In the listing, take the stretch from the line containing "Click the Autocreate" through the line containing "pyautogui.click(x=360, y=249)" and change "icon" to "symbol". Return only those lines, with everything else left as it is.

## [Record set]

□ □ □ □

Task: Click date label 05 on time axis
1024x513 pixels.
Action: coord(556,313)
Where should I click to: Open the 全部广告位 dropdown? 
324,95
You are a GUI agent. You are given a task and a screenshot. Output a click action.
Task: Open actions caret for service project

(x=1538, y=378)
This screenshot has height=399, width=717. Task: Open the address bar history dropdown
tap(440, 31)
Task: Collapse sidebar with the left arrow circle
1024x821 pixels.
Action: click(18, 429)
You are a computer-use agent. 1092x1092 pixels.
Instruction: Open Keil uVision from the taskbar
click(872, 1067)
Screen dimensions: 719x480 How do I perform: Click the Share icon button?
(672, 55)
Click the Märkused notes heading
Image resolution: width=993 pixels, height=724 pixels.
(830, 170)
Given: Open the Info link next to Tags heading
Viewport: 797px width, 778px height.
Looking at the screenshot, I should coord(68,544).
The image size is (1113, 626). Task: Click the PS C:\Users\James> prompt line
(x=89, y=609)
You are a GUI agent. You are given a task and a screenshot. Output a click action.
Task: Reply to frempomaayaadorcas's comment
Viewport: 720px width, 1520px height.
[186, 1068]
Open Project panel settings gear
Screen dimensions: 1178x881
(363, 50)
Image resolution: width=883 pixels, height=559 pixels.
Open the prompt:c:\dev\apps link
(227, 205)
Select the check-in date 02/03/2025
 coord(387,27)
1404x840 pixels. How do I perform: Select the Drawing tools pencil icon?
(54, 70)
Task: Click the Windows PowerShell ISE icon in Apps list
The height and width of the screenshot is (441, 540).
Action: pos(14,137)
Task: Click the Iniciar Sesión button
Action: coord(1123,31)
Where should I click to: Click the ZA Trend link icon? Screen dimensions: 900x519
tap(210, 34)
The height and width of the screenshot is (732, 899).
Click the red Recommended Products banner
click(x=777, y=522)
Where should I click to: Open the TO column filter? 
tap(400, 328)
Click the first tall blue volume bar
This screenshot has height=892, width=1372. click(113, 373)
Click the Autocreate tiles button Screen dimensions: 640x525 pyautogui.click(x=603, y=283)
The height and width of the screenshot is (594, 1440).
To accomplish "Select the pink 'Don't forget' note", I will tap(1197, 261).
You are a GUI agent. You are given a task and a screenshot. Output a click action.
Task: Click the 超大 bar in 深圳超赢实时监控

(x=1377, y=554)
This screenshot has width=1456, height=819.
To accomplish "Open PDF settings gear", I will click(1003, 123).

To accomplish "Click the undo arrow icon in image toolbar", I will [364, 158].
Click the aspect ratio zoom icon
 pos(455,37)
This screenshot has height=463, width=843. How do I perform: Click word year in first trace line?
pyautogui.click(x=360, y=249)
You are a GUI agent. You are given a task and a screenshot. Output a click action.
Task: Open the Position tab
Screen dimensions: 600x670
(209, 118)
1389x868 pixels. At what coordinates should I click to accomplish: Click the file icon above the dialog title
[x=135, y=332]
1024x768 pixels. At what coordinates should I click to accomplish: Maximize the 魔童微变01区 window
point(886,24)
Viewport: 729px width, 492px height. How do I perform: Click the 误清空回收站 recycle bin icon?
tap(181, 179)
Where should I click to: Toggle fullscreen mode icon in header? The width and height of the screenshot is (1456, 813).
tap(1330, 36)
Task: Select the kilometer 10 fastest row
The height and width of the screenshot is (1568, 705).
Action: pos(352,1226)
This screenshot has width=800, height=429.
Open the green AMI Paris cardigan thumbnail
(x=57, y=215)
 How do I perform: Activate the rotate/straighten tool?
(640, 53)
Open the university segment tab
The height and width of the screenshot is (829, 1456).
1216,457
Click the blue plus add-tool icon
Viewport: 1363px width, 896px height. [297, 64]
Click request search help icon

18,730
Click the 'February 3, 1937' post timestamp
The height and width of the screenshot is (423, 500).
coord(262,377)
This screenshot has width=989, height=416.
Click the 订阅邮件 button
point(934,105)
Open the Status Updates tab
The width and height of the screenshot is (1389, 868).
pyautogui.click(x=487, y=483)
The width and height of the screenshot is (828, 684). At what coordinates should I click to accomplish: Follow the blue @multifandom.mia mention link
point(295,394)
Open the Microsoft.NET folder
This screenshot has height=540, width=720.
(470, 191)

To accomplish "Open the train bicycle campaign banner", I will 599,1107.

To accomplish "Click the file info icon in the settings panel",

□ □ □ □

## [Reply]
Click the Autocreate tiles button Screen dimensions: 640x525 pyautogui.click(x=603, y=283)
The height and width of the screenshot is (594, 1440).
To accomplish "Select the pink 'Don't forget' note", I will tap(1197, 261).
You are a GUI agent. You are given a task and a screenshot. Output a click action.
Task: Click the 超大 bar in 深圳超赢实时监控

(x=1377, y=554)
This screenshot has width=1456, height=819.
To accomplish "Open PDF settings gear", I will click(1003, 123).

To accomplish "Click the undo arrow symbol in image toolbar", I will [364, 158].
Click the aspect ratio zoom symbol
 pos(455,37)
This screenshot has height=463, width=843. How do I perform: Click word year in first trace line?
pyautogui.click(x=360, y=249)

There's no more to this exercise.